» AIM OF THE TASK:
Copy the listing from the line with "Task: Open the help question mark" up to and including the line with "Action: point(922,20)", leaving out the picture.

» TASK INPUT:
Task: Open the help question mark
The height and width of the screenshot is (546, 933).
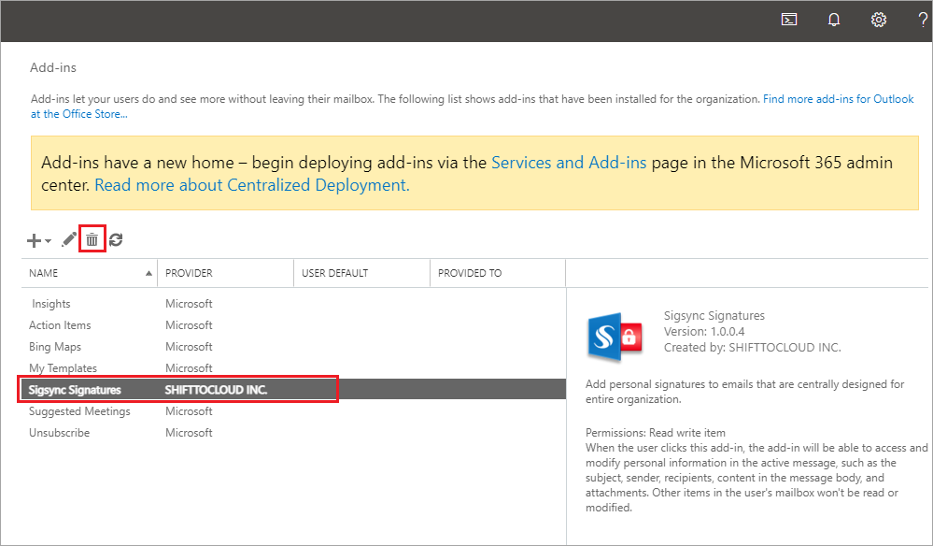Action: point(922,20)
...
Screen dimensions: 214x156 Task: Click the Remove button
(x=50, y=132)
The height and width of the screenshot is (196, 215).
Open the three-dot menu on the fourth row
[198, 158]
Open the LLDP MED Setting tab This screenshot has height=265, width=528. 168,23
==
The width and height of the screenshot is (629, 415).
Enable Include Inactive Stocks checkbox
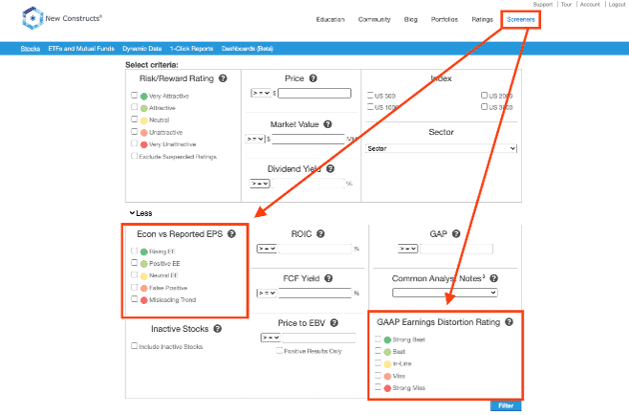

» WORKED SOLUTION:
Task: Open the help question mark
The height and width of the screenshot is (546, 933).
Action: point(922,20)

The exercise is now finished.